SOURCE DATA =>
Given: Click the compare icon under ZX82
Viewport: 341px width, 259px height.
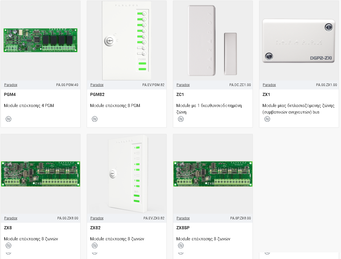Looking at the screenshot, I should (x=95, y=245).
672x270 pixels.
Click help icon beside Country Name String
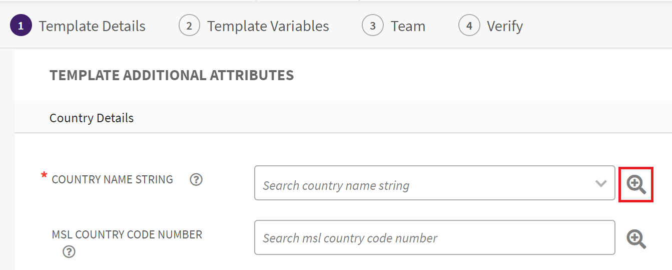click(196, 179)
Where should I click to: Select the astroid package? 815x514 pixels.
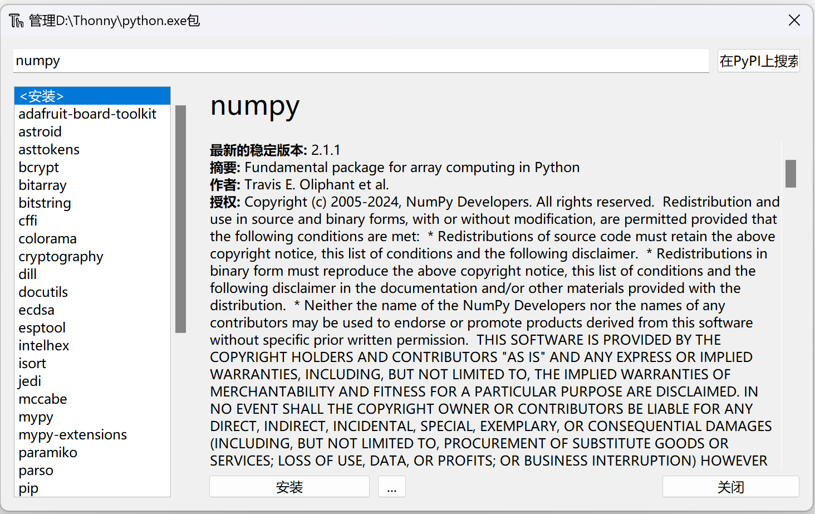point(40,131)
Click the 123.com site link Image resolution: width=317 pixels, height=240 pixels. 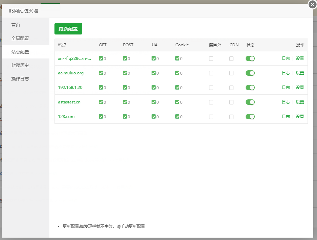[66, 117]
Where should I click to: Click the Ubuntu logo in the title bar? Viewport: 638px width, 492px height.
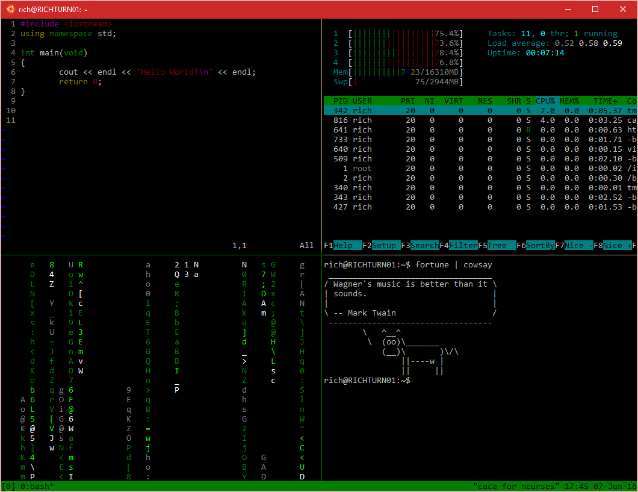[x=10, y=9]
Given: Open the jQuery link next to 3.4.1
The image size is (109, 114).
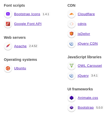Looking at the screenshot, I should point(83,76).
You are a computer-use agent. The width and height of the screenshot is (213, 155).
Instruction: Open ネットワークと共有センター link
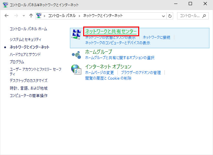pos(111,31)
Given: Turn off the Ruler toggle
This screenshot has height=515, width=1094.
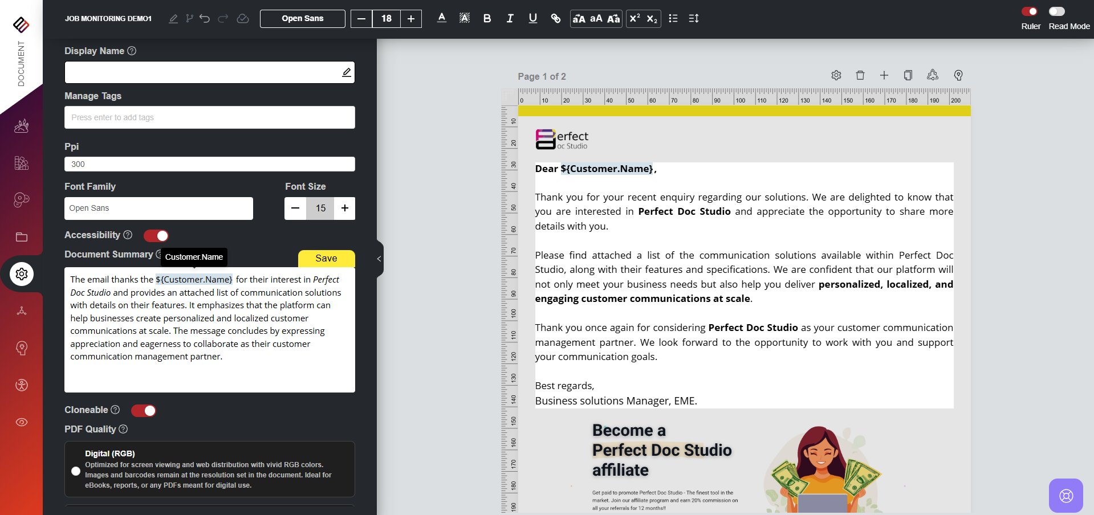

TASK DESCRIPTION =>
The expected answer is a copy of every line in the entries that holds the word "Given".

TASK OUTPUT =>
Given: Click the compare icon under ZX82
Given: Open the jQuery link next to 3.4.1
Given: Turn off the Ruler toggle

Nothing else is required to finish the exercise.